He set her down and they began to dress. He thought she was surrendering to his maleness but he was not ready to take her, not yet. There was a huge emptiness in him to be filled, and so little of it that could be filled with sexual passion. When they were both dressed he turned to her, where she stood waiting and looking at him, and putting his arms across her shoulders under her hair, he held her close to him, murmuring down at her, "Mine, all mine." Then, putting hands under her arms at the shoulders, he held her straight out, at arm’s length, and looked at her. With her feet still off the earth, her wonderful black lustrous eyes looking at him, he fetched her close against him, from her toes to her face, and pressed his bearded mouth into her hair.
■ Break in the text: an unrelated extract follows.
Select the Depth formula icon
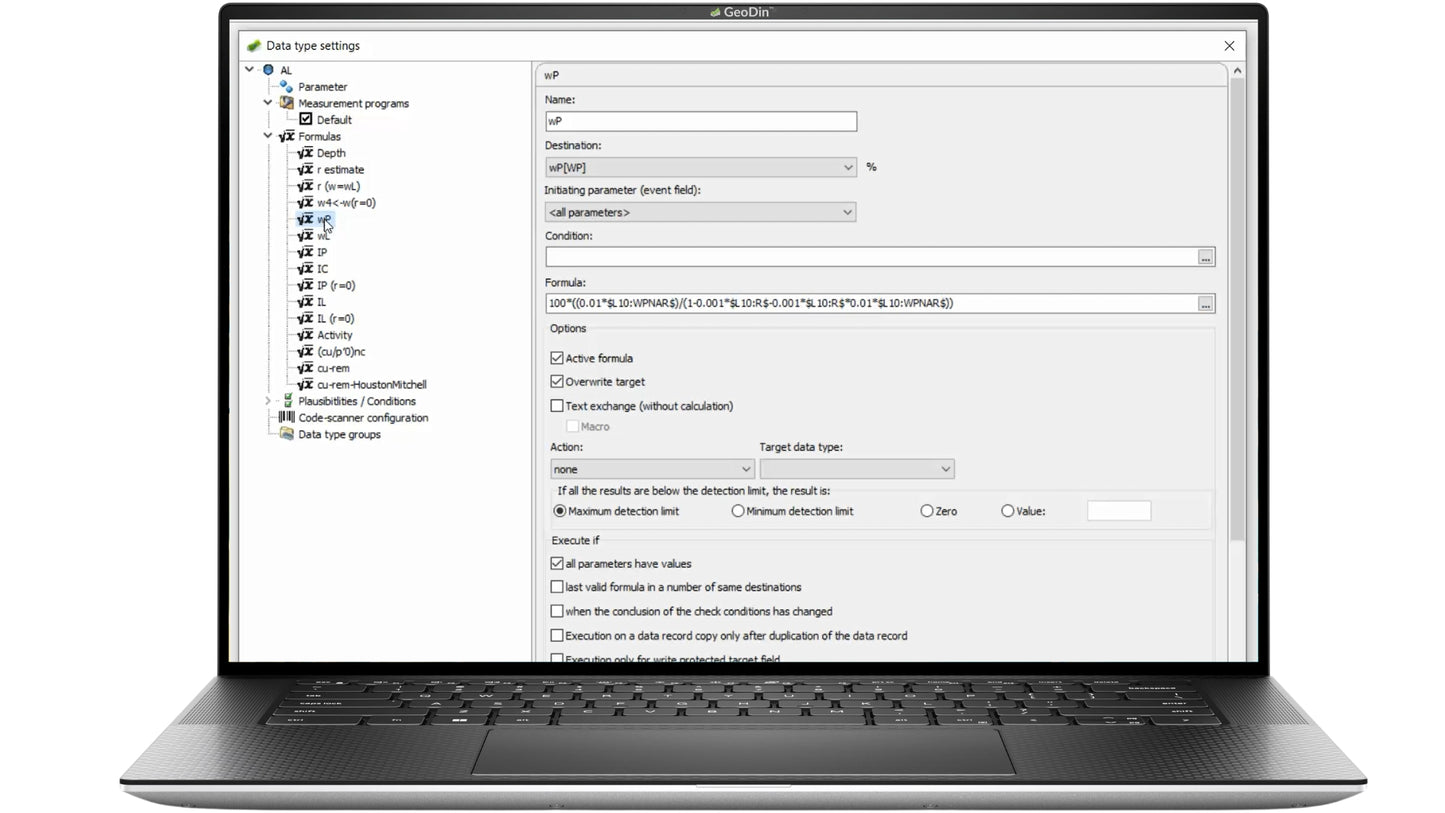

"Well," he said, releasing her, "I reckon we best be on our way. You won’t be eating bitterroots for a long time." The bitterroot, which her people called spetlem, and boiled until it was like a fondant, was far too bitter for the whiteman’s taste. Because she and her people had not lived sumptuously, in the way of the Crows, he was eager to cook feasts for her on the long journey south. He hoped to get grouse for supper.
"You like grouse?" he asked her. "Geese? `. . . Quai1?" He tried to imitate the calls of these birds. The song or talk of the prairie chicken was so startling and in ways human that it gave a man a queer feeling; and the quail and white-winged dove could lift the hair on his neck. He imitated the cries by pinching his nostrils and honking and whistling, and by fluffing his hair to make feathers and flapping his hands to make wings. He made her laugh for the first time. That for him meant that his marriage was getting along.
7
SAM HAD NEVER thought much about love. He had had good parents. He had never as a child felt unwanted and unloved. His father, a rather ineffectual giant whose chief passions were music and philosophy, and who was sometimes found reading Descartes and Locke and Tom Paine when he should have been tending his small general store, had far more interest in Descartes’ effort "to attain to the knowledge of all things" than he had in the family larder. Sam took his love of music from his father; his practical sense in a world where a man had to adapt or perish, and his love of adventure and freedom, he took from his English mother. His father was French and Scotch with generous measures of still other peoples: he had, Sam had concluded, so many strains in him that they were constantly at war with one another. But he loved learning while his mother loved life. Daniel Minard had a library, small but excellent, and a hankering to write a book someday. Sam thought he might write a book, if he ever left the West and went back home. Some of the mountain men were about as illiterate as a man could be—such as Kit Carson and Jim Bridger, neither of whom, it was said, could read or write. Some were educated. Some had written books about their adventures in the West.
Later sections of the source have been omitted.